Figure 5 shows that the neutron flux value for Zr-2 and SiC clads increases as the NpO2 and NpF4 fuel content ratios increase from 0.2% to 1%. As seen in Fig. 5 (for SiC captures less thermal neutrons than Zr-2), the highest neutron flux (1.696.1013n/cm2.s) result from 1% NpO2 fuel for SiC clad and the lowest neutron flux (1.107.1013n/cm2.s) result from 0.2% NpF4 fuel for Zr-2 clad.
Fission energy
Almost all fast neutrons in a nuclear reactor are obtained by fission reactions. Fission energy is produced by fission reactions. The fission energy released consists of various energy modes, such as kinetic energy from fission products and fission neutrons, fast gamma rays and energy from subsequent neutron capture43,48. Fission energy was calculated using F7 tally. Fission energy is an important parameter for neutronic calculations of a nuclear reactor.
Figure 6 shows the calculated fission energy values for Zr-2 and SiC clads, and NpO2 and NpF4 fuel content ratios (0.2–1%) in the designed BWR system.
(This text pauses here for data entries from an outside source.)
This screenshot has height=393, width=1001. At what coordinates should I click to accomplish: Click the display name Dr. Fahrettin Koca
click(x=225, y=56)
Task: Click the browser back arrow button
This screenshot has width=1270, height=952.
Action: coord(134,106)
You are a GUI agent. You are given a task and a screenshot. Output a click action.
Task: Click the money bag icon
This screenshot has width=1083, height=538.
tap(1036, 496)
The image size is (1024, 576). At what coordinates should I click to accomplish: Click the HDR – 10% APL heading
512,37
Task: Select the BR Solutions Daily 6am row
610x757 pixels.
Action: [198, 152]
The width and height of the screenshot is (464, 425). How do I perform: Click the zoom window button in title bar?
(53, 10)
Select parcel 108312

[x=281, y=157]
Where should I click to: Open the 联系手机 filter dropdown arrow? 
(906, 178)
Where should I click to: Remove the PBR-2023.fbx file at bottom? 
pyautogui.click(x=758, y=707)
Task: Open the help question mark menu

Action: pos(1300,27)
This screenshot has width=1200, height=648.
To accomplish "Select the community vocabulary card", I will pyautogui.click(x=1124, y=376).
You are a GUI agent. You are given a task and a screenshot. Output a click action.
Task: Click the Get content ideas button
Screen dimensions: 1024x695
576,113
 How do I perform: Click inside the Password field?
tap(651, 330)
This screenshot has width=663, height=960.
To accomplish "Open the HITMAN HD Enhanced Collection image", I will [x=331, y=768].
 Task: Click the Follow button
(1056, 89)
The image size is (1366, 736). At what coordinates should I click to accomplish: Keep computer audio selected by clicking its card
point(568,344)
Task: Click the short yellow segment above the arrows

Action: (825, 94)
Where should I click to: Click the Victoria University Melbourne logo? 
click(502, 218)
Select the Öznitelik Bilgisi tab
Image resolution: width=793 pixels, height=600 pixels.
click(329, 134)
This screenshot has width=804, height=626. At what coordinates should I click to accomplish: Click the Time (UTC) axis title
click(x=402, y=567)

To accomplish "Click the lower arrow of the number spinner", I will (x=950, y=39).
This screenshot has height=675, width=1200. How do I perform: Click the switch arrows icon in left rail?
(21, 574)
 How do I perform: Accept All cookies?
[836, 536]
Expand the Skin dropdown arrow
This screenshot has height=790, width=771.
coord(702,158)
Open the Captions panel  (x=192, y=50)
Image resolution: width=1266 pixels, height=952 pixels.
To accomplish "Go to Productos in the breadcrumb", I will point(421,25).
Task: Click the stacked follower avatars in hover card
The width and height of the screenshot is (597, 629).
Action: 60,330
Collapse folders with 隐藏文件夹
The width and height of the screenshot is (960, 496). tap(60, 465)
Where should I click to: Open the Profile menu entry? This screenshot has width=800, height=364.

The fission energy values increased as the NpO2 and NpF4 fuel content ratios increase from 0.2% to 1%, for both Zr-2 and SiC clads. Since the thermal neutron cross section of Zr-2 is larger than SiC, fewer thermal neutrons in the Zr-2 cladding will contribute to fission energy generation. Hence, as seen in Fig. 6, the highest fission energy value (83.28 meV/n) was obtained from 1% NpO2 fuel for SiC clad and the lowest fission energy value (16.64 meV/n) was obtained from 0.2% NpF4 fuel for Zr-2 clad.
Heating
Neutron flux distribution and neutron multiplicity per incident neutron determine the performance of the nuclear reactor system. Therefore, the contribution of neutron spectrum and neutron multiplicity to heat energy production should be determined in the nuclear system. Moreover, heating expressed as heat energy production is produced through neutron flux, fission and other reactions. Most of the fission energy of the nuclear reactor, especially in the fuel zone, is converted into heating. A small heat release will occur through neutron and γ-ray radiation in the coolant around the fuel rods49,50. F6 tally was used to calculate the heating by track-length heating of the total cell heating.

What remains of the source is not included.